# Start of SELECTED TEXT
9/9/99 -- Meanwhile, in Munich, the Bertlesmann Foundation is hosting what it bills as the Internet Content Summit: a meeting of major public and private sector Internet industry players as part of an effort to put in place a "voluntary" system that protects minors from encountering harmful or illegal content on the Internet, relying primarily on industry self-regulation. (Read this and this for cogent analyses of why such a system might be a bad idea.) The summit will feature a memorandum that, Bertlesmann promises, "contains key recommendations for the Internet industry, policy makers, law enforcement authorities and users. These recommendations are based on reports by leading experts from four universities around the world..." To maximize media attention, Bertlesmann has kept the specifics of the memorandum secret, but all of us will be able to download copies of our own on Friday, September 10. Advance reports indicate that the memorandum will recommend a worldwide Internet content rating system, somewhat similar to the MPAA film ratings system. Read Chris Oakes's story for WIRED. The Global Internet Liberty Campaign insists that Bertelsmann is on the wrong track. Read Pamela Mendels's and Carl Kaplan's story for Cybertimes.
9/27/99 -- Harvard Professor Jean Camp attended the Bertlesmann summit, and has posted her account of the conference on Harvard's Kennedy School website.
9/7/99 -- Robert Lane's Blue Oval News posts hot news about the Ford Motor Company, "based on actual internal Ford documentation or information that was obtained from a reliable source." Apparently, Blue Oval really does know whereof it posts; Ford has sued Lane for disclosing its valuable trade secrets. Judge Nancy Edmunds denied Ford's request for a preliminary injunction today. Read Justin Hyde's story for Techweb.
9/7/99 -- USA Today reports that the online auction site eBay has removed listings for two kidneys and three human infants from its site. The kidneys drew bids in excess of five million dollars; the highest bid for the babies was only $107,000. (eBay says that it believes that all five auctions were hoaxes.) Presumably it's only a matter of time before the putative proprietors of the infants realize how much money they could make if they sold the babies for parts.
9/3/99 -- AP's Laurence Arnold reports that the National Fruit Company has taken aggressive action to protect its famous mark White House Apple Juice® from dilution, by sending domain name speculator Dan Parisi, operator of an x-rated site at whitehouse.com a letter demanding that he surrender the whitehouse.com domain name to National Fruit. Parisi has filed a declaratory judgment action against National Fruit, insisting that his site is "one of the largest and most famous Web sites in the world." (He may be right about that; mention of Parisi's site seems to be obligatory in any discussion promoting Internet content filtering software.)
# End of SELECTED TEXT
# Start of SUPPLIED ENTRIES
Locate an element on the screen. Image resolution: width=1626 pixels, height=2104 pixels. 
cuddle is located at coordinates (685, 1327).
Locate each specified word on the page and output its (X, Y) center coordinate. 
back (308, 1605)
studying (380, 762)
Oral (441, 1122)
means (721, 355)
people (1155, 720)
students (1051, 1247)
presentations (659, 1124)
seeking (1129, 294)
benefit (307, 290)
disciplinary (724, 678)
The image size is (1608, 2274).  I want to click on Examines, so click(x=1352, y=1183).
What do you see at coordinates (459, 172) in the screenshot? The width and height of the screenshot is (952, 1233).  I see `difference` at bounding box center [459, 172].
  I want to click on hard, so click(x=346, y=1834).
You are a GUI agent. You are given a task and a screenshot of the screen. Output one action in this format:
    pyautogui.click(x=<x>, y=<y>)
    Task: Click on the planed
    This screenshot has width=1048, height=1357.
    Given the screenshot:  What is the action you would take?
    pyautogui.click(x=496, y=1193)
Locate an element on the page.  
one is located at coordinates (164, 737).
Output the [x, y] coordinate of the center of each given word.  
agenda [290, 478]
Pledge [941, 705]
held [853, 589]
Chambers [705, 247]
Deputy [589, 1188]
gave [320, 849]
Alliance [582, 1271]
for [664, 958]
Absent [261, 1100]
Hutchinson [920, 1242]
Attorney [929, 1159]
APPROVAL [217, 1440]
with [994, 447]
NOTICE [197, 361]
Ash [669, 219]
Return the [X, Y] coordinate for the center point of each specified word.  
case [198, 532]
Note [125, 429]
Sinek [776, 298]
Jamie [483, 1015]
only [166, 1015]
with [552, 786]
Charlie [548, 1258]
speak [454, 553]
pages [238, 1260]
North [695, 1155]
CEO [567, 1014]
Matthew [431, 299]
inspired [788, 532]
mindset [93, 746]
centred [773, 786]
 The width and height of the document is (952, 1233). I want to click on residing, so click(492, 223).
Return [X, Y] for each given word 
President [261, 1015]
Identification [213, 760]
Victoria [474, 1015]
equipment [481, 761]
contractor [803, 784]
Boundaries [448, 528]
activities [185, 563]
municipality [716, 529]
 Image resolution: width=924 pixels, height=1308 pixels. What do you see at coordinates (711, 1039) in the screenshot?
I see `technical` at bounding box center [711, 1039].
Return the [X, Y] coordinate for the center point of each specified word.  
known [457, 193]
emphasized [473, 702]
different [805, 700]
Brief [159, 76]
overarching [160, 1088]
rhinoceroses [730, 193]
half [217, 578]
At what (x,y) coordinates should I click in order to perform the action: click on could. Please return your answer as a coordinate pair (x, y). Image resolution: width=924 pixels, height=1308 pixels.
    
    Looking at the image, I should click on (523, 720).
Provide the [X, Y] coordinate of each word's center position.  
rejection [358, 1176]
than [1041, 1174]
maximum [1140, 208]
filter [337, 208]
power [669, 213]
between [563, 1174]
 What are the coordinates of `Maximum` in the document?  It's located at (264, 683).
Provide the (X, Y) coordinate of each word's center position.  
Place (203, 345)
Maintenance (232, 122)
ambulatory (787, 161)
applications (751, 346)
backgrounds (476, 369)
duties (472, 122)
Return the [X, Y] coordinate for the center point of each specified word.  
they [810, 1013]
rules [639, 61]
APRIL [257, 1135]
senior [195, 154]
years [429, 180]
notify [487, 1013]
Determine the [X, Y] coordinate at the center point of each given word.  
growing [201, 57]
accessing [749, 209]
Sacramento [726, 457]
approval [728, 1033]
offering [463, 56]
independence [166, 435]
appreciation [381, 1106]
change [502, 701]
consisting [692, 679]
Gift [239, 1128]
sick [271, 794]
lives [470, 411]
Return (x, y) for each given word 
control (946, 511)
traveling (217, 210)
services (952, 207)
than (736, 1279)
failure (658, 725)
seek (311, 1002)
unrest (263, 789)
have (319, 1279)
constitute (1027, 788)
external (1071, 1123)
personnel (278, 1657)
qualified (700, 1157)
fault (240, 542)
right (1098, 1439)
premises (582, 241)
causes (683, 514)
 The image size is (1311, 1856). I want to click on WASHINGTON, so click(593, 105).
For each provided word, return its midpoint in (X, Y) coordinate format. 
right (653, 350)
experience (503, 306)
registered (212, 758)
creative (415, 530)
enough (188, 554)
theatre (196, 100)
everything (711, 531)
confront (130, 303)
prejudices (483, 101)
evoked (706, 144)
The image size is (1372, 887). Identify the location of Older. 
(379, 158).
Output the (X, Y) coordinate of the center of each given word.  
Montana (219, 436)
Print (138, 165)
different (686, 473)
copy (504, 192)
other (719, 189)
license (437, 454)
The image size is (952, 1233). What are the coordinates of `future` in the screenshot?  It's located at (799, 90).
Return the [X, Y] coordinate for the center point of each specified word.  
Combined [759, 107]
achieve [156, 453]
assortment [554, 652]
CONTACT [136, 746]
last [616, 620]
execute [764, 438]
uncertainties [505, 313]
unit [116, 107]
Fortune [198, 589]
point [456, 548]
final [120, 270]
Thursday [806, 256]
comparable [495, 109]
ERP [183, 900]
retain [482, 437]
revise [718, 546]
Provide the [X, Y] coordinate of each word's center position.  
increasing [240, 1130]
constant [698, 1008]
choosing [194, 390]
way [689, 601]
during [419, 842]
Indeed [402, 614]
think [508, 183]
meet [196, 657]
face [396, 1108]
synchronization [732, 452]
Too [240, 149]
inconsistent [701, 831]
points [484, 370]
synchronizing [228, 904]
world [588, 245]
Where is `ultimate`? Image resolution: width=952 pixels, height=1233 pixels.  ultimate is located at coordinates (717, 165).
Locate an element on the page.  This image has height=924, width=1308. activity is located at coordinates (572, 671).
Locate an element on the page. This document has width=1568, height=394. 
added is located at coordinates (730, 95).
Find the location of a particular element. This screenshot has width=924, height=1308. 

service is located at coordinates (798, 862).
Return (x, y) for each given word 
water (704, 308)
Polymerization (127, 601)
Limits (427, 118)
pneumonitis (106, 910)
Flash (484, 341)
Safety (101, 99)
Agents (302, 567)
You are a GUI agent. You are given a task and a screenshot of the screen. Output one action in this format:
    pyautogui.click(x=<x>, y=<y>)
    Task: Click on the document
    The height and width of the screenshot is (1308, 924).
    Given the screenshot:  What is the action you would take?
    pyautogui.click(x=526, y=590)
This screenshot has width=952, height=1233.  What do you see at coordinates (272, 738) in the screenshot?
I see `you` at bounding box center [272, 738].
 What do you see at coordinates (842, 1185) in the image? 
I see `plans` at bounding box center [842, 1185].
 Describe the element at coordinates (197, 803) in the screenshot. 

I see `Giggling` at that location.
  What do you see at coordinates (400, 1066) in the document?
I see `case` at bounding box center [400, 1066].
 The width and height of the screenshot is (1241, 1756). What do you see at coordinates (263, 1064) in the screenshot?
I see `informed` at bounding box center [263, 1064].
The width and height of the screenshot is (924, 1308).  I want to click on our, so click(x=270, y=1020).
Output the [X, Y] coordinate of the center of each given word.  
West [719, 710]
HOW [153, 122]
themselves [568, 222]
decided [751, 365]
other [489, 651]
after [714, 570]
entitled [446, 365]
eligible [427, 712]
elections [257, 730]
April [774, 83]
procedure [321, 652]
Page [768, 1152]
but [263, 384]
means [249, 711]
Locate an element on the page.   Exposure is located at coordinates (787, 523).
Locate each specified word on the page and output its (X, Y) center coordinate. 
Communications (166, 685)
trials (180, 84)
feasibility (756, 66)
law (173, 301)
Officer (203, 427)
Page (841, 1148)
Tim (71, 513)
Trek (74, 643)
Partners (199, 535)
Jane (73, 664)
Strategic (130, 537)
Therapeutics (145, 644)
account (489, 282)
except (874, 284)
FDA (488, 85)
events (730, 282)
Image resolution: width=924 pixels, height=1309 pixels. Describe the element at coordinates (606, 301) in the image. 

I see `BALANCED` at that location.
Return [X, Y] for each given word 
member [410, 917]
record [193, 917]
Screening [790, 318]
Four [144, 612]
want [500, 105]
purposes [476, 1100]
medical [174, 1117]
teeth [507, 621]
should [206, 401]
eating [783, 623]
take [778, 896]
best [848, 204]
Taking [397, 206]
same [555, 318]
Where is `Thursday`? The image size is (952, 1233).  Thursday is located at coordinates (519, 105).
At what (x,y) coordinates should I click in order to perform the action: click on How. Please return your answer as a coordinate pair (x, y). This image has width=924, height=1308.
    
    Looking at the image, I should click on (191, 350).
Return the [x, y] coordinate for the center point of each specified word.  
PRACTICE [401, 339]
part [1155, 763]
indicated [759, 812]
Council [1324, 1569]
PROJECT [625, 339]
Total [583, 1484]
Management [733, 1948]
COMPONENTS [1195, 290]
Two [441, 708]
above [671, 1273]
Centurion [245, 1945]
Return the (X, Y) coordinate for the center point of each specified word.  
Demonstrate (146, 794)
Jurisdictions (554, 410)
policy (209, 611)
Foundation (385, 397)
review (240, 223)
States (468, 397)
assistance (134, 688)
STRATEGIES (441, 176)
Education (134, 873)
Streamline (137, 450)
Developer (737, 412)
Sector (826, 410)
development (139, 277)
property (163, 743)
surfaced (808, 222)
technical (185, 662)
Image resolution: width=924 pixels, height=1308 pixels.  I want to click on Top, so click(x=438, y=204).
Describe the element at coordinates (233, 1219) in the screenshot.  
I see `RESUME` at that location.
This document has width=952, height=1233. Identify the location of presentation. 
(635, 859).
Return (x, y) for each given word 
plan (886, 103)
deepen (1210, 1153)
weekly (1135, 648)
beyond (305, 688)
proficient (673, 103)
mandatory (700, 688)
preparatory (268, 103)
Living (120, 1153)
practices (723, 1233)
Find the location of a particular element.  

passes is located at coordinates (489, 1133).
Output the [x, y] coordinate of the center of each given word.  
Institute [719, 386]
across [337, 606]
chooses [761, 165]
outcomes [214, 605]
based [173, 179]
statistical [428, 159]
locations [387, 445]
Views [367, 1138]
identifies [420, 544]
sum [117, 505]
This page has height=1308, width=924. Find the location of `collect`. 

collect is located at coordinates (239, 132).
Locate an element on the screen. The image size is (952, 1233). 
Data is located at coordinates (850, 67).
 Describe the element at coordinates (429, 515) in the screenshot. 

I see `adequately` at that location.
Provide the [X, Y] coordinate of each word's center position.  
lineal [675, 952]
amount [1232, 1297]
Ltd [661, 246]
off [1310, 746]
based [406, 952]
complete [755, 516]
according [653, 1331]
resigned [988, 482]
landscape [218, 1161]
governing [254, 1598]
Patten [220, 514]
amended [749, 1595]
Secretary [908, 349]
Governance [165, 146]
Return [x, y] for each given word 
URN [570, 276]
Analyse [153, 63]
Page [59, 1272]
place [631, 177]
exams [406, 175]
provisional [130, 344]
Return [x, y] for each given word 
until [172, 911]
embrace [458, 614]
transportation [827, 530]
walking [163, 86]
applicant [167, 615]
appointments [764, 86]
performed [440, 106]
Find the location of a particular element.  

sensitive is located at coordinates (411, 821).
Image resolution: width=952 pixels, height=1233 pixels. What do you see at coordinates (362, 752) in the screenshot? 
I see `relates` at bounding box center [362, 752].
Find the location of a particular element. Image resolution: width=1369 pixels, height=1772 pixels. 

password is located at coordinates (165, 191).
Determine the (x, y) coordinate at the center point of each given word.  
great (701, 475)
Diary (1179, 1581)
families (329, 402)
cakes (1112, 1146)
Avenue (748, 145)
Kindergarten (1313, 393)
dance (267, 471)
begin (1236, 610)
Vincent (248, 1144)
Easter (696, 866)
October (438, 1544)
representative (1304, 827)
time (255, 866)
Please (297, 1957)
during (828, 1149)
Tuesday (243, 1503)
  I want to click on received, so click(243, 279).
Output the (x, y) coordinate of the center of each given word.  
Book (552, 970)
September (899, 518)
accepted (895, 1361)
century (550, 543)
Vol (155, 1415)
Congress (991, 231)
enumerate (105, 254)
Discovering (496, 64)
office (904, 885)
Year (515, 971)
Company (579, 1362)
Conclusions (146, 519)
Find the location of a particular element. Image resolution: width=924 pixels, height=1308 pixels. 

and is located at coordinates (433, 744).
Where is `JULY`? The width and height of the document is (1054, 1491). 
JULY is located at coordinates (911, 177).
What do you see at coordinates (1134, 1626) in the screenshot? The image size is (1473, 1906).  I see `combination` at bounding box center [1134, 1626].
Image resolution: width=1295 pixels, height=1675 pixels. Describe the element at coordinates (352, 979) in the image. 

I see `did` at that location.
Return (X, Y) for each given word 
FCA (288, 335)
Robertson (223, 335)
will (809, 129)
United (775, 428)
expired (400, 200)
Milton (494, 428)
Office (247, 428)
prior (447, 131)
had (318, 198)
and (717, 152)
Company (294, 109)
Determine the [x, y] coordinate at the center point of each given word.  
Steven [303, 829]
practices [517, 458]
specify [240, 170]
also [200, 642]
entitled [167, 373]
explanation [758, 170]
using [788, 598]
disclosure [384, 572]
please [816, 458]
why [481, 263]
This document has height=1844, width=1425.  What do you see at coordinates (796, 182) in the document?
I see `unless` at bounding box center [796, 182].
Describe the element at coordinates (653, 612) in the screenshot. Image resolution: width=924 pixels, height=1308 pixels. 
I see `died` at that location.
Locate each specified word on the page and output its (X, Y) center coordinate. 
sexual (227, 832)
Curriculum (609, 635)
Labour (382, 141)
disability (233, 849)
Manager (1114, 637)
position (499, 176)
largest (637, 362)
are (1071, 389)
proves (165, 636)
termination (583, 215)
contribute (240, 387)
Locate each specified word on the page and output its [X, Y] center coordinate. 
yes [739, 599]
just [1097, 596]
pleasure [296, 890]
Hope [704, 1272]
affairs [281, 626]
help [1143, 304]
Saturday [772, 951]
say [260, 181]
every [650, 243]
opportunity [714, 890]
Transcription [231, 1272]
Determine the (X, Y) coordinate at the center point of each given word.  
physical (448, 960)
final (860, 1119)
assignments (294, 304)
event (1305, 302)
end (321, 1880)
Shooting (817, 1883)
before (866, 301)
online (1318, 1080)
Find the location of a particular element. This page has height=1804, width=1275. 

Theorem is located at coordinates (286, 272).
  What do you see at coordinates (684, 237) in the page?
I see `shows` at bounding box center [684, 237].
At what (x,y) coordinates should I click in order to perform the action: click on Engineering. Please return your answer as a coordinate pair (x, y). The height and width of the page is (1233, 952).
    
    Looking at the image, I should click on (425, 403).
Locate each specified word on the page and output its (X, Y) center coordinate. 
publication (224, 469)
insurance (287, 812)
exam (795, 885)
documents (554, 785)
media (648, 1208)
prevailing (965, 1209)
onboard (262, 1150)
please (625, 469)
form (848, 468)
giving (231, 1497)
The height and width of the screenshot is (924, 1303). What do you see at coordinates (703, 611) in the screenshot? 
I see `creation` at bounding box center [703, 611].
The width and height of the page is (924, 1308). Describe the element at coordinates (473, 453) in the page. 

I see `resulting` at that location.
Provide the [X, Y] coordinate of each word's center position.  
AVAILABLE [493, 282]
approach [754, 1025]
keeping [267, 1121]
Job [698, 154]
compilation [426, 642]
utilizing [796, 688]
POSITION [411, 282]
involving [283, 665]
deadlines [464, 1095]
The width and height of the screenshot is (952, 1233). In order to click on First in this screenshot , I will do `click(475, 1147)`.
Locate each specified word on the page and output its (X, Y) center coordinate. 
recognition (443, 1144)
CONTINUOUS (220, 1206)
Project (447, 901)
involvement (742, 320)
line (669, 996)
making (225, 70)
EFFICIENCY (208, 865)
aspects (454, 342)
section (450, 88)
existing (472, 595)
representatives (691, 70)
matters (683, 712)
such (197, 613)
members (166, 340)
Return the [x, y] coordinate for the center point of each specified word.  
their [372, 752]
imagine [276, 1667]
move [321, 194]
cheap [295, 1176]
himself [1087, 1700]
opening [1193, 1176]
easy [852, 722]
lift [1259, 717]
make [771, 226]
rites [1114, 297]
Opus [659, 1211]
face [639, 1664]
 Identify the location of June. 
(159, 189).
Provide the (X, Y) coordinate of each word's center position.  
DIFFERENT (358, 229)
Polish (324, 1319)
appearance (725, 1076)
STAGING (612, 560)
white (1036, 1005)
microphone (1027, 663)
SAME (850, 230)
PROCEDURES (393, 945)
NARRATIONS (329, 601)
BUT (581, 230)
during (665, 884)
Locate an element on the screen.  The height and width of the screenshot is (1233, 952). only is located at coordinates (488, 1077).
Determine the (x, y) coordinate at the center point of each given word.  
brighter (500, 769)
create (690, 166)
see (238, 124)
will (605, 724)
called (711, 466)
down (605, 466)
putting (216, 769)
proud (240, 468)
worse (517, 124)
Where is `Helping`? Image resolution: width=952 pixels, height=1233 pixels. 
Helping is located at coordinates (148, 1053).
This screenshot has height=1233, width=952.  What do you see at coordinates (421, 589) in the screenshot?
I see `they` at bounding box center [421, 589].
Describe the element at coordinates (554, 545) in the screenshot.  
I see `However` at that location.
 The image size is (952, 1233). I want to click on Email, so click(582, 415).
# End of SUPPLIED ENTRIES
* _TASK INSTRUCTIONS_:
1. Answer these questions using the news items:
(a) Who attended the Munich summit and posted an account of it on Harvard's Kennedy School website?
(b) Which judge denied Ford's request for a preliminary injunction?
(c) What domain name did National Fruit demand that Dan Parisi surrender?
2. In the news items, why does the writer say Parisi may be right that his site is among the most famous in the world? Give your explanation in one or two sentences.

* _ANSWERS BY TASK_:
1.
(a) Harvard Professor Jean Camp
(b) Judge Nancy Edmunds
(c) whitehouse.com

2. Mention of Parisi's site seems to be obligatory in any discussion promoting Internet content filtering software.